International aid is being sent to the Philippines after Super Typhoon Haiyan killed an estimated 10,000 people over the weekend.

The massive Category 5 storm hit the central islands of the Philippines on Friday, causing vast devastation, wreaking tens of thousands of homes and wiping out entire towns. Haiyan is said to be one of the most powerful typhoons ever recorded in history.

One of the cities hardest hit by the storm is Tacloban, a city of 200,000 people on the island of Leyte. Tacloban now lies beneath piles of debris and bodies sprinkled throughout the streets.

"What worries us is there are so many areas that we have no information from and when we have this silence this usually means that the damage is even worse," Joseph Curry, country representative for Catholic Relief Services, told NBC'S TODAY.

According to NBC News, more than 56,000 homes had been destroyed on the island of Panay, while 83,000 others were damaged. The storm is also estimated to have destroyed up to 80 percent of buildings in its path in the provinces of Samar and Leyte. Two thousand people were missing in Basey, a seaside town about six miles across a bay from Tacloban that has been completely leveled, and early reports suggest that as much as 90 percent of northern Cebu had been destroyed.

Altogether, the U.N.'s Office for the Coordination of Humanitarian Affairs released a statement reporting that nearly 620,000 people were displaced and 9.5 million "affected" across the Philippines.

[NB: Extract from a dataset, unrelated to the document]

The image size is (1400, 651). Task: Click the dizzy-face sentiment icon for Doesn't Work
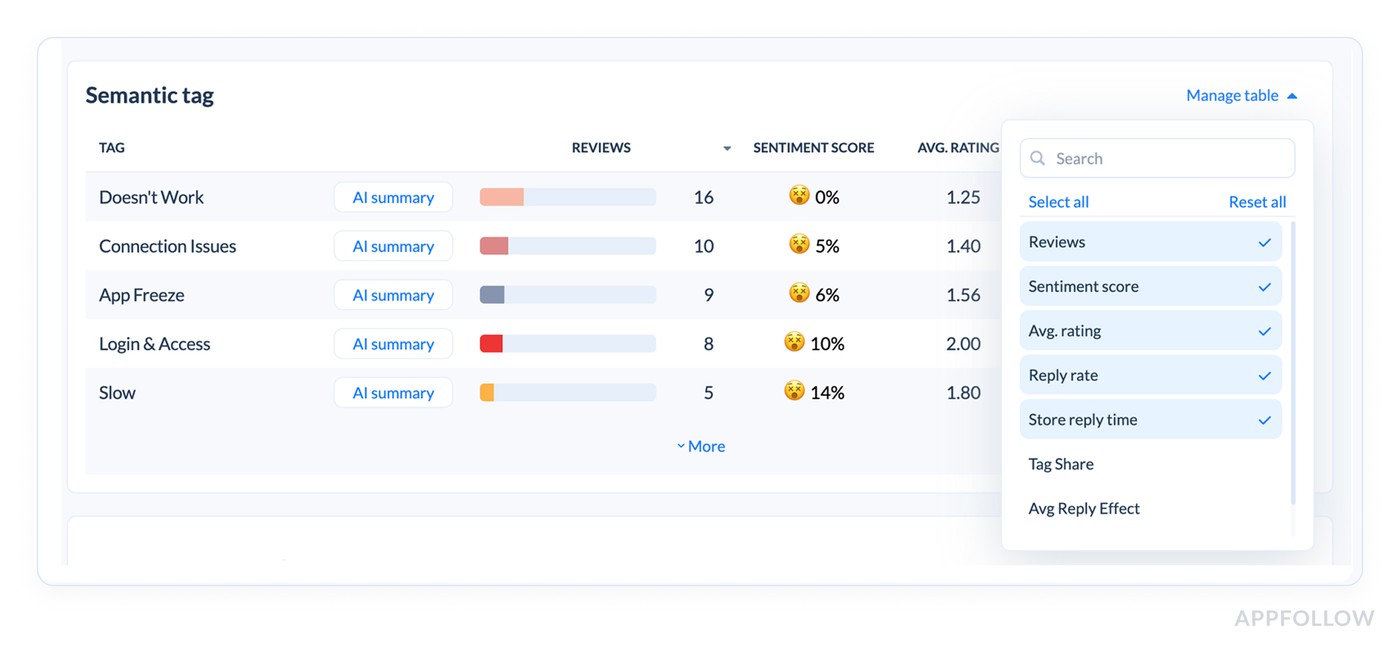coord(795,197)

No longer a powerful typhoon, Haiyan has weakened into a tropical storm and is unleashing its final blow across northeastern Vietnam and southern China. It made landfall early Monday morning local time (Sunday afternoon EST) near Hong Gai, Vietnam, reports AccuWeather.com.

Despite weakening, the storm is capable of producing flooding rain, mudslides and also stronger wind gusts. The gusty winds and flooding rains have also already claimed 13 lives in Vietnam as of Monday afternoon.

Forecasters predict that parts of Northeastern Vietnam may receive over 12 inches of rain, which likely cause some mudslides in far northern Vietnam and southern China.